• _Work required_: Up to and including the line bearing "Task: Subscribe to Elon Musk's account", output every line of the entries exactly as written, starting from the first; pictures stay out.

• _The data_:
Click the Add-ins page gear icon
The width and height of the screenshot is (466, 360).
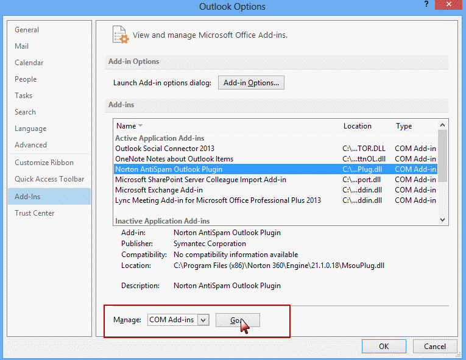[120, 35]
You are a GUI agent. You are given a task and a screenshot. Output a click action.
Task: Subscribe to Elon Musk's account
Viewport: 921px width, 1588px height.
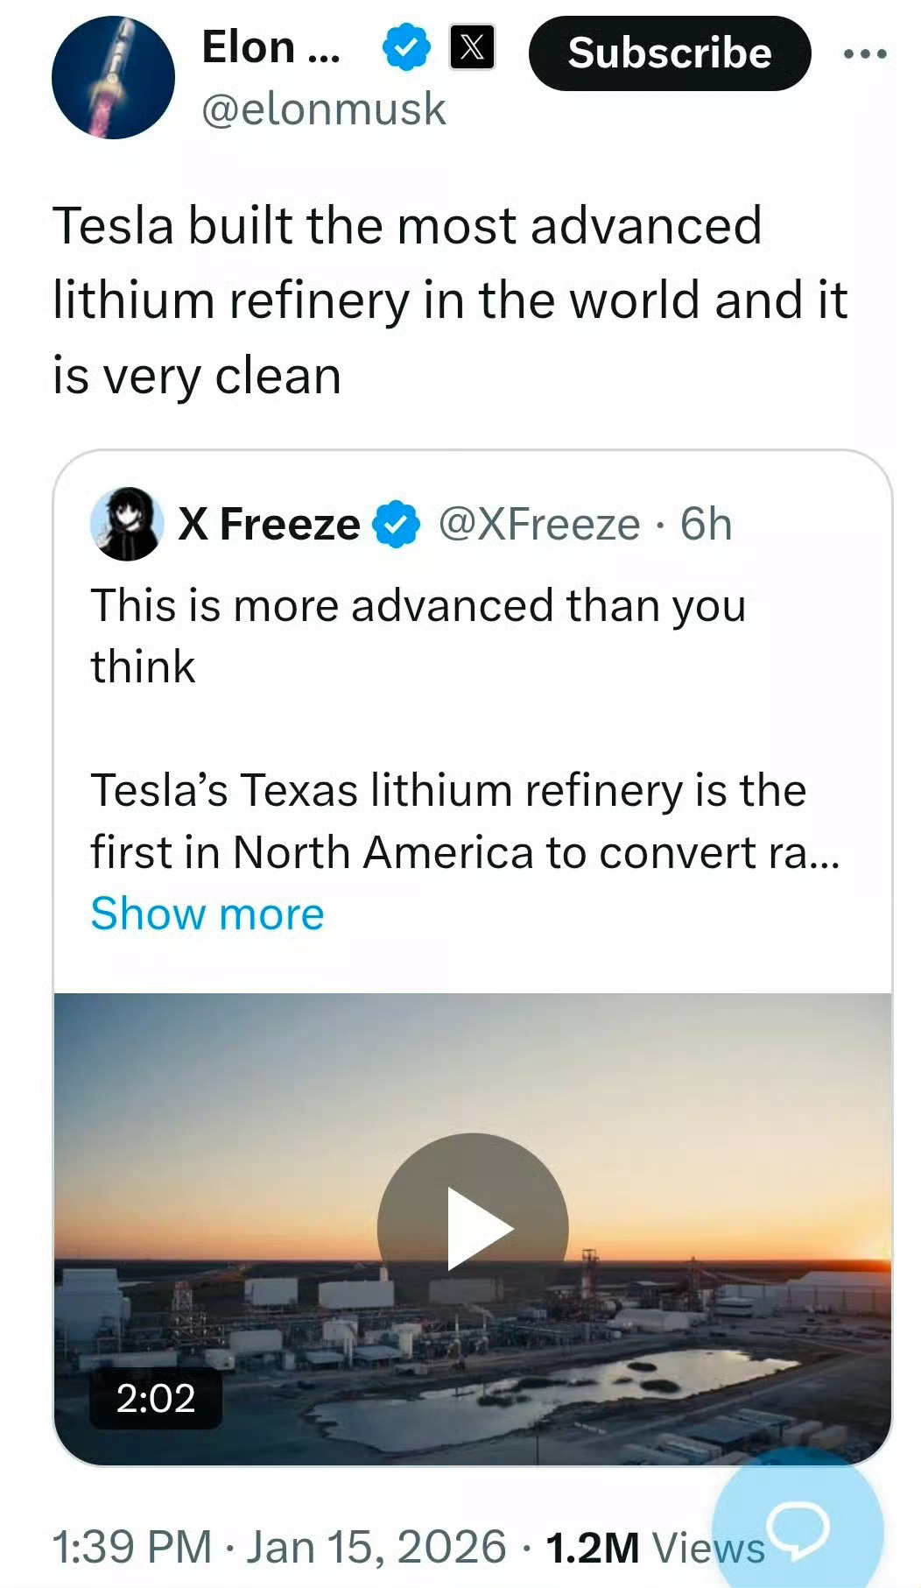pyautogui.click(x=670, y=53)
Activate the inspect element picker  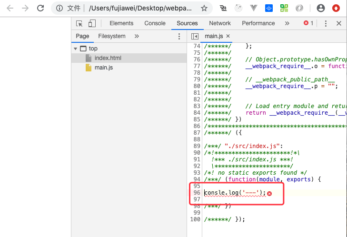80,23
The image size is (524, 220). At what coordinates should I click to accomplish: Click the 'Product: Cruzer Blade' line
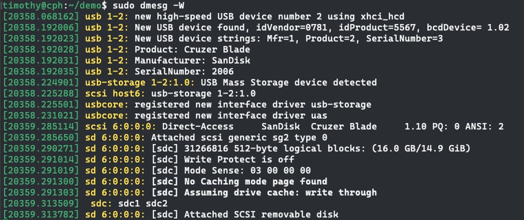[x=192, y=50]
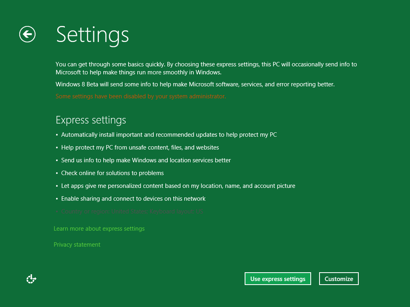410x307 pixels.
Task: Click the Use express settings button
Action: 277,279
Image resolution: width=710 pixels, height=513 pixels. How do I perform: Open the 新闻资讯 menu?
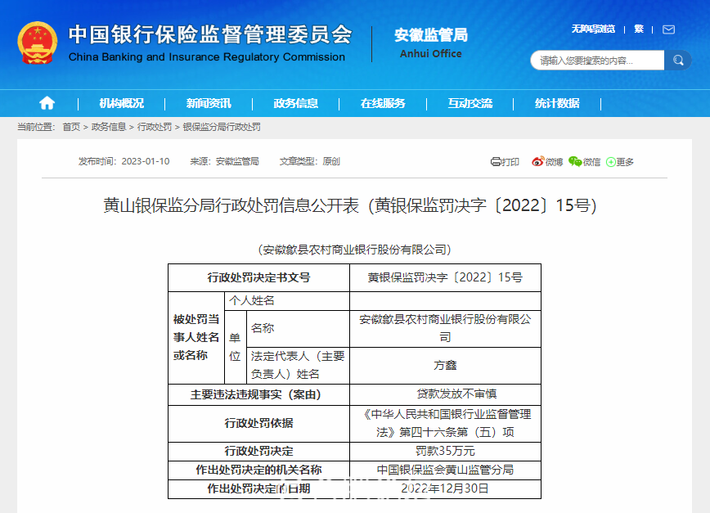pos(209,103)
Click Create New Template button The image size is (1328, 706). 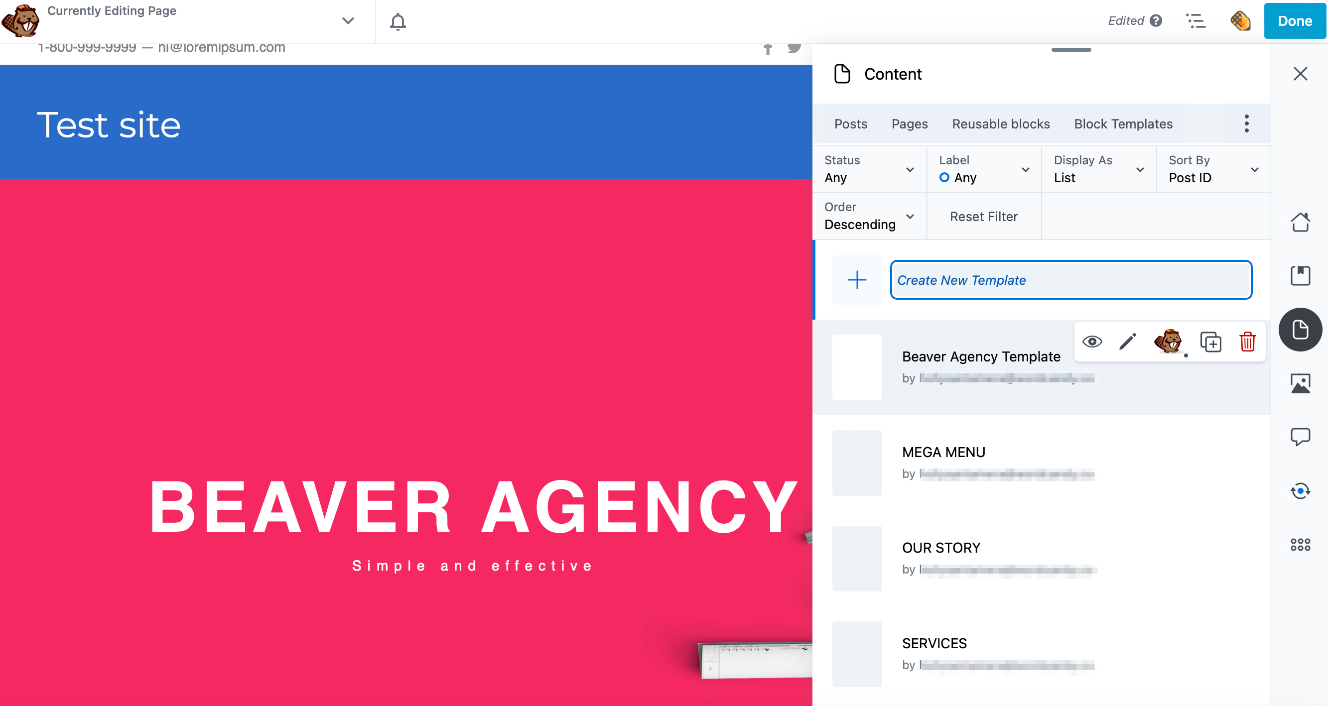click(x=1070, y=280)
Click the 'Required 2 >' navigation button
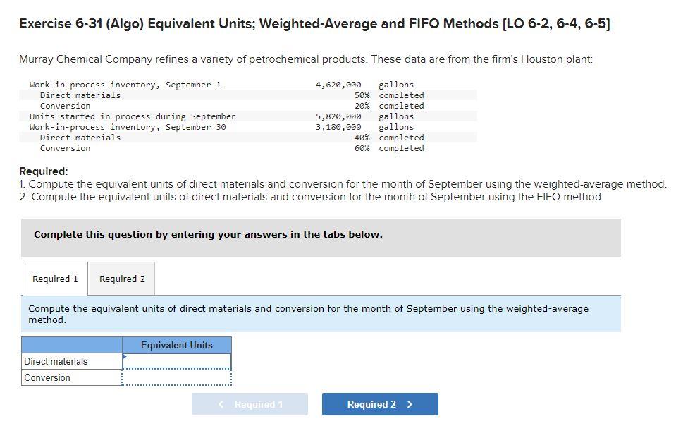Image resolution: width=695 pixels, height=443 pixels. point(380,404)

• _The answer_:
Click the Add-ins page gear icon
The width and height of the screenshot is (466, 360).
[120, 35]
You are a GUI agent. You are given a task and a screenshot. Output a click action.
Task: Subscribe to Elon Musk's account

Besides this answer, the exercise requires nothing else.